Posted by: Bromius | April 6, 2006 10:39 AM
This made me laugh out loud-
"New uses for Real Simple that I'm sure the editors never considered. Wanna kill more bugs? It's Real Simple."
I hate, hate, hate bugs too. I usually try to get the dogs to eat/kill them for me. And we don't just have the thousand leggers, we've got the full blown centipedes which apparently will sting if provoked. However, since we had the entire basement treated for the powder post beetles, I haven't seen a single bug. I hate poison, but sometimes it's worth it!
Keep slaying those bugs!
Posted by: amanda | April 6, 2006 1:06 PM
I can't think of any good reason to let yellow jackets live. Big fuzzy bumblebees that live in the seams between concrete squares in our driveway and visit our roses and rhododendrons? I leave those alone--they mind their own business. But yellow jackets are nasty, nasty creatures. Once we were eating lunch outside, and Dr. Tully Monster noticed one settled on the edge of his ham and cheese sandwich. We watched in horrified amazement as it sawed off a chunk of ham the size of a pencil eraser and flew away.
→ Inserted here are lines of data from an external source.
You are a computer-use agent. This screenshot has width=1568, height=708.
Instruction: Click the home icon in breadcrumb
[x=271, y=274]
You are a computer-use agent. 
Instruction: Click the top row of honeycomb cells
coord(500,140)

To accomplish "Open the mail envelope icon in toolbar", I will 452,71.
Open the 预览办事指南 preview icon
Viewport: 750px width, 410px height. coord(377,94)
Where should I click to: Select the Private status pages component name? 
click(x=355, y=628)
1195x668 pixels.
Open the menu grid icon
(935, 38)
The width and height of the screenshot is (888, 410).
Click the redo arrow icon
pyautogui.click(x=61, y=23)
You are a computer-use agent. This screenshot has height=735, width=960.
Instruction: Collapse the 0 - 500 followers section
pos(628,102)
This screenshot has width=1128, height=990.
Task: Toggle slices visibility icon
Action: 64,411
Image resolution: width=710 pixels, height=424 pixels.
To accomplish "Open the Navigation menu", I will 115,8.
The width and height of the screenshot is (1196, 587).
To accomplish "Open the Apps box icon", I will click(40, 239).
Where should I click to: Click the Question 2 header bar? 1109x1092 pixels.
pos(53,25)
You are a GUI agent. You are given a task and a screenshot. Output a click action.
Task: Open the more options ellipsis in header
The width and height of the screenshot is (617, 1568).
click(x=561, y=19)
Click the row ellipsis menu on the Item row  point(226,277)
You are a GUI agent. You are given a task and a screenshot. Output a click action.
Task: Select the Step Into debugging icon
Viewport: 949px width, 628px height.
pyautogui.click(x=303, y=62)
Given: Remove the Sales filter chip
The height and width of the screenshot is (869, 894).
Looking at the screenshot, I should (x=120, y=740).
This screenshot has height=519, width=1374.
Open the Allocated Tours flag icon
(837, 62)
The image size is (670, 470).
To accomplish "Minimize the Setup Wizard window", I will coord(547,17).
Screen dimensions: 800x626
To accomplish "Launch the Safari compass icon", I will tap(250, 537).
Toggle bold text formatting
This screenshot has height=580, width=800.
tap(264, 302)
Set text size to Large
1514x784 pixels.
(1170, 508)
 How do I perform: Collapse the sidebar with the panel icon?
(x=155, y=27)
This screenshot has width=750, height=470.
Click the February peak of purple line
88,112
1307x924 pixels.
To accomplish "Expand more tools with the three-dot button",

Oh, and don't forget the cicada killers. The joys of living in old buildings in Chicago...
Posted by: tully monster | April 6, 2006 1:36 PM
The bad news? Your trapped yellowjackets
will take weeks to die.
I kid you not, I slapped one last fall on
on our porch with an Old House Journal.
Personally, about the only good use for
realsimple I can think of is squashing
bugs, but I digress. Umm...oh yes:
In the yellowjacket smacking I severed
the critters head. It then fell into an innacessible spot such that I
could not deliver the coup de grace.
(I believe in mercy even for yellowjackets).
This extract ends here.